The life of the law has not been logic; it has been experience. And yet, in the thick of national experience—where legality crosses paths with power, and procedure bows to political optics—the law must hold its line. The recent arrest and transfer of a former Philippine president to the custody of the International Criminal Court (ICC), carried out by senior figures in the executive branch and supported by elements of the military, has provoked a storm of controversy. The accusations are not against the president arrested, but those who enforced the warrant—state actors now facing a litany of charges, including arbitrary detention and usurpation of judicial functions.
The charges were filed in the wake of a Senate inquiry whose optics rivaled its legal grounding. Leading the hearings was the sister of the sitting president, herself a senatorial aspirant hovering just outside the projected winning circle in current electoral surveys. That her tone was sharp and her questioning theatrical was no surprise to those who have long observed the Philippine brand of politics. What is notable is the immediacy with which the inquiry’s rhetoric was followed by the filing of criminal complaints against the arresting officials—an alchemy of political grievance, public spectacle, and personal ambition, rendered in the language of legality.
That the former president was arrested under color of law is not in dispute. The ICC issued its warrant following a pre-trial chamber’s finding of reasonable grounds under Article 58 of the Rome Statute (1998). Interpol circulated the warrant via red notice, and Philippine authorities executed the transfer pursuant to treaty obligations. The Philippines was a state party to the Rome Statute at the time the alleged crimes occurred, and its obligations, by the Statute’s own terms, do not vanish upon withdrawal (Rome Statute, 1998, art. 127[2]). No contrary doctrine in Philippine law annuls this continuity.
The officials now accused acted within their lawful competencies. The Revised Penal Code defines arbitrary detention as the unlawful deprivation of liberty without legal grounds (Act No. 3815, art. 124). But the ICC’s warrant supplied that legal ground, grounded not only in international law but also in Philippine law, by virtue of the Constitution’s recognition of treaty law as part of the law of the land (Phil. Const., art. VII, § 21). The act of arrest and transfer, moreover, is executive in nature. It did not involve the issuance of a warrant—reserved to the judiciary—but the enforcement of one already issued by a recognized international tribunal.
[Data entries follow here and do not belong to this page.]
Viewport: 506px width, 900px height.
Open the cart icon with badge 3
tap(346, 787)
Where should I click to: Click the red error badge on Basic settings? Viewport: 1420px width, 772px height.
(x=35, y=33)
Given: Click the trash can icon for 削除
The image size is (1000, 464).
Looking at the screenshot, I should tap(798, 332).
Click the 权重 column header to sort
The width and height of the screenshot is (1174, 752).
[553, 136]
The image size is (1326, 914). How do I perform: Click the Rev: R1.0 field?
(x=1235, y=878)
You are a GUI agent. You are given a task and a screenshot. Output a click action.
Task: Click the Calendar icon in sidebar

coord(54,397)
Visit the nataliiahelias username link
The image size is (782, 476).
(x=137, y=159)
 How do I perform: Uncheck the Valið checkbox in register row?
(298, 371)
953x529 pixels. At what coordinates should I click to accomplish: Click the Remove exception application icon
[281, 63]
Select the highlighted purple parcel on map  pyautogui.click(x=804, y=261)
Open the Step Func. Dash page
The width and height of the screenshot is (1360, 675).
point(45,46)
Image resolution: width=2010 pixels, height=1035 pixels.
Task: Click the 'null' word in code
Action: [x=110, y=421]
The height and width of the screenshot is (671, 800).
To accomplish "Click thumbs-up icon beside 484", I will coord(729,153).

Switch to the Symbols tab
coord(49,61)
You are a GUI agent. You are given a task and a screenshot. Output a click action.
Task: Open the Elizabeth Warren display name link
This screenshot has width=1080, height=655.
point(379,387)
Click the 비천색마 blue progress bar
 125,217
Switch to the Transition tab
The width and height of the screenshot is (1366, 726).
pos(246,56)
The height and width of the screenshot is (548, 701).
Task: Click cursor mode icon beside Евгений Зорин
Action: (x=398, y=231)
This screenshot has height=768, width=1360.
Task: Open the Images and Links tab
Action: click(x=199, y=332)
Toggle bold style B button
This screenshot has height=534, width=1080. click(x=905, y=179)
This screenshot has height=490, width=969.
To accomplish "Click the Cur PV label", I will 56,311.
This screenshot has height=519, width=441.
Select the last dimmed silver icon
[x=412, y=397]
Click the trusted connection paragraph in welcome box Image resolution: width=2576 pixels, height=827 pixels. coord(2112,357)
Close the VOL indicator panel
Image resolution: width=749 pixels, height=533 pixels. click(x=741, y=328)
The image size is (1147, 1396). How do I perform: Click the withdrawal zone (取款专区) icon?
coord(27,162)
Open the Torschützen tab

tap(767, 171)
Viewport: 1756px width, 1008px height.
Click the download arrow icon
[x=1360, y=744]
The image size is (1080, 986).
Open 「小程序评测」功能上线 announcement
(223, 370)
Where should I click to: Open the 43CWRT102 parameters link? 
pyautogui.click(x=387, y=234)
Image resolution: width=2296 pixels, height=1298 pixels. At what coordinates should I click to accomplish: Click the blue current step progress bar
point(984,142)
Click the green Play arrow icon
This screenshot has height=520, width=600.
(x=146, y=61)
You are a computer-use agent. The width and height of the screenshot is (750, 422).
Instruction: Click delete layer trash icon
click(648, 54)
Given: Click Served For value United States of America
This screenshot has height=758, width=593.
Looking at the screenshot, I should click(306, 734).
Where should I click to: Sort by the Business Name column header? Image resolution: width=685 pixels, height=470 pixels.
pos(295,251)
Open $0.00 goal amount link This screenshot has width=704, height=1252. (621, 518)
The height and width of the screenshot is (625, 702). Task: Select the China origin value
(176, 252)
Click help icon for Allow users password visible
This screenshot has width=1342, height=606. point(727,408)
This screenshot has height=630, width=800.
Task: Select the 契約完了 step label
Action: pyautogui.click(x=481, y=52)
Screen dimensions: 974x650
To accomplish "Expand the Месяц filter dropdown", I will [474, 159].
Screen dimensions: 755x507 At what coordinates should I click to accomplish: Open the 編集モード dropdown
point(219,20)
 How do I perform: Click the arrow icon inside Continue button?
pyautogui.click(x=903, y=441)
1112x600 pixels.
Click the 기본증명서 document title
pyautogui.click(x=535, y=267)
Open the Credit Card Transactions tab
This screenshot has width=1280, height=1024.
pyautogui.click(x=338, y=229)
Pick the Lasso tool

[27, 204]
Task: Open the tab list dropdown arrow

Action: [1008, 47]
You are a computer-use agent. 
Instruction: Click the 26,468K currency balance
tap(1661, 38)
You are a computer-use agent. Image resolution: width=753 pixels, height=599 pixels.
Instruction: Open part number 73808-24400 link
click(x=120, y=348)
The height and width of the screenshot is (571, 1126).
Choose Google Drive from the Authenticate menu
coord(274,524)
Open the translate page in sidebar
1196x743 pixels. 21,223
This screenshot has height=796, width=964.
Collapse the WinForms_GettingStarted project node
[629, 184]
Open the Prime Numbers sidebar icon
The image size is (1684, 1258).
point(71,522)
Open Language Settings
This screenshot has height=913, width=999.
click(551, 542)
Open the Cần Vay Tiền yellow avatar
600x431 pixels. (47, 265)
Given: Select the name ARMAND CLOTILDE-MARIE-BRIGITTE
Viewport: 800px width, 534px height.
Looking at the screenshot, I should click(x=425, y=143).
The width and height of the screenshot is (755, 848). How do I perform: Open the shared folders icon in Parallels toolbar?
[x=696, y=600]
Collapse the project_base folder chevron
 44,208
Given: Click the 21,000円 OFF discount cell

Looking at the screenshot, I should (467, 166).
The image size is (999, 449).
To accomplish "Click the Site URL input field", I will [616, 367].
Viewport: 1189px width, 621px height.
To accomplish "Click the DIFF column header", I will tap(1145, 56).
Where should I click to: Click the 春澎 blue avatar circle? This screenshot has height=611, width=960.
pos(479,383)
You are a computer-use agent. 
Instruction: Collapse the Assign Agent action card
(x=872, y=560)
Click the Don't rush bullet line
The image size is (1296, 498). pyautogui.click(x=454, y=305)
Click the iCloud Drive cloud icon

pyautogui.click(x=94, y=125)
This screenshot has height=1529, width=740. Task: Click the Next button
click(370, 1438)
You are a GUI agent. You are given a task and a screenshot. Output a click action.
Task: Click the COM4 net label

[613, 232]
No law requires domestic judicial intervention prior to such enforcement, and the Rome Statute expressly contemplates cooperation without intermediation where not mandated by domestic law (Rome Statute, 1998, art. 89).
The claim of usurpation of judicial functions fares no better. The act of carrying out a court’s order—even a foreign court’s—is not itself a judicial act. The accused officials neither tried nor sentenced the former president; they merely ensured his presence before the tribunal that will. To describe this as usurpation is to misunderstand not only the legal role of the executive but the very architecture of the separation of powers.
The suggestion that this was all politically motivated—an orchestrated move to cripple a political figure—may carry rhetorical force, but it is no substitute for legal proof. Motive is not an element of the crimes charged. It may color the facts, but it cannot rewrite them. And even assuming arguendo that the ICC proceeding has political undertones, that does not make its warrant void, nor the cooperation with it criminal. States enter treaties with open eyes. That some consequences may be uncomfortable is not a defense—it is a reminder of sovereignty’s price.
The Senate inquiry that preceded the charges was revealing not for its findings, which were sparse, but for its mood, which was adversarial. The committee chair, driven less by institutional oversight than by electoral theater, wielded the gavel with a flair that blurred governance with grievance. That she stands on the cusp of electoral viability, her name barely scratching the bottom tier of the survey’s winning circle, is more than trivia. It suggests that in this moment, legality has become entangled with campaign calculus. The spectacle of calling uniformed officers and Cabinet officials to answer questions whose answers were preordained may win headlines, but it should not dictate jurisprudence.
In the background stands a statement made by the former president himself, now subject of the arrest. “Kung makakatulong sa bayan, kulungin niyo ako,” he once declared (Rappler, 2023). It was a flourish, a taunt, perhaps even a dare. But it has aged into irony. That those who acted on the very sentiment he expressed should now face indictment betrays a troubling turn: that in the Philippines, legal fidelity may expose one not to honor but to prosecution.
If these charges are allowed to proceed without a clear and rigorous application of legal standards, the Republic courts a dangerous precedent—that compliance with international legal duty may be criminalized when it offends political convenience. That public servants, when they fulfill obligations arising from duly ratified treaties, must first inquire whether their acts align with the electoral interests of the president’s kin. That law is not a shield but a sword drawn by those in power.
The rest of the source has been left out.